(Source data)
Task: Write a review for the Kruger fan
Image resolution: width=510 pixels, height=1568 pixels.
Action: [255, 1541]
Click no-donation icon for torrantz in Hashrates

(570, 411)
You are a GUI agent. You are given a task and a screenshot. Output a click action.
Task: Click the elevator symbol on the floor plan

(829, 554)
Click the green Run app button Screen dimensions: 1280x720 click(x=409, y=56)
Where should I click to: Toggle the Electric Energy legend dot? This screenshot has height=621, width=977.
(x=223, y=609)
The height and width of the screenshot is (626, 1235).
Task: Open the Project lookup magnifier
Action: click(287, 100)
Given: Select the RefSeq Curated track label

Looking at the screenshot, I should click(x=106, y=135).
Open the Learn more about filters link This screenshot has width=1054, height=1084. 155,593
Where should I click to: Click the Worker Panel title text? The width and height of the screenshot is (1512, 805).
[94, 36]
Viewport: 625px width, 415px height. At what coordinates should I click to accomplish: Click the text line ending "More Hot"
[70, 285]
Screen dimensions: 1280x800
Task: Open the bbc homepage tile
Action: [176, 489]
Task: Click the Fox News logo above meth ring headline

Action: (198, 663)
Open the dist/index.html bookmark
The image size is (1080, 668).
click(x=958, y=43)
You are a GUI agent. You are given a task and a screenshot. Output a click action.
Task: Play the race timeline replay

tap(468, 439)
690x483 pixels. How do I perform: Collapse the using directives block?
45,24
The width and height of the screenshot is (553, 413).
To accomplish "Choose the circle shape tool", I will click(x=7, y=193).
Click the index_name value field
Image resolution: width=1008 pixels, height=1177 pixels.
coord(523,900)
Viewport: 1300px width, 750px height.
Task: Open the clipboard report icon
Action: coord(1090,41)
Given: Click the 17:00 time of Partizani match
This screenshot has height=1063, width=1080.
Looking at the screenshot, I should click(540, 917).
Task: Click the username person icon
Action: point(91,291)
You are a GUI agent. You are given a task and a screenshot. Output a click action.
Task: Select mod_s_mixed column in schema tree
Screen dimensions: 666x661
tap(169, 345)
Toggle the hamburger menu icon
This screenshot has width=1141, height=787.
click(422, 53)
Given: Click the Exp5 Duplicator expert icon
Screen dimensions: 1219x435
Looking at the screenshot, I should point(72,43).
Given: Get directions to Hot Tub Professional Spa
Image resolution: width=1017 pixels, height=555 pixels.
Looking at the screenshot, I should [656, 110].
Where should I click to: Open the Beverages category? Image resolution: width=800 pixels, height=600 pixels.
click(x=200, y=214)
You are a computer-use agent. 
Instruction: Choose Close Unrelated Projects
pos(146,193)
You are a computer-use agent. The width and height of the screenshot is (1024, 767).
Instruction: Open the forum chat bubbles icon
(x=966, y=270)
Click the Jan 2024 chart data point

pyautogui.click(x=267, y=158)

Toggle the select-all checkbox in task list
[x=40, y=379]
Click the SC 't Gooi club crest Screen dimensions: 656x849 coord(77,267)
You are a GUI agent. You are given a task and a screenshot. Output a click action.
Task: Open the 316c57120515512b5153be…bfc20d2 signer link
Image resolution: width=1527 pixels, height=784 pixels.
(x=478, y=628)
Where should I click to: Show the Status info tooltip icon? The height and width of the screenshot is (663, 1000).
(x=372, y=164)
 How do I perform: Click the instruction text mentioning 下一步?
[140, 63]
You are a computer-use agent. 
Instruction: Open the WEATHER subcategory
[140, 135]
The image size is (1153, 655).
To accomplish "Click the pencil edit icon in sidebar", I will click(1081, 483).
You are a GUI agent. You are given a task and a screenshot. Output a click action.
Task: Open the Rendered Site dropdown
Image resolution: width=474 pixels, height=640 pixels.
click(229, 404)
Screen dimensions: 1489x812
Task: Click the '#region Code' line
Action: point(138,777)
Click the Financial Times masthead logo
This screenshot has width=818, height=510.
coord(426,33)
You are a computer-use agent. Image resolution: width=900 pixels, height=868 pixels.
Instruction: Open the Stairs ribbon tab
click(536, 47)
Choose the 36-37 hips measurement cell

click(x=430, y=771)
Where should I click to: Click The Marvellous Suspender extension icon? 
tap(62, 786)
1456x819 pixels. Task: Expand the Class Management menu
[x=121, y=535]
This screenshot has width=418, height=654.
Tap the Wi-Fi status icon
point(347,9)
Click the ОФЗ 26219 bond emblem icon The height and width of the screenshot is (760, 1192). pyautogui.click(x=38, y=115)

» **Assigned task**: Nothing but the lines from the one holding "This screenshot has width=418, height=654." to the end of the entries should be returned, each exactly as it stands.

» **Response area**:
This screenshot has width=418, height=654.
Tap the Wi-Fi status icon
point(347,9)
Click the ОФЗ 26219 bond emblem icon The height and width of the screenshot is (760, 1192). pyautogui.click(x=38, y=115)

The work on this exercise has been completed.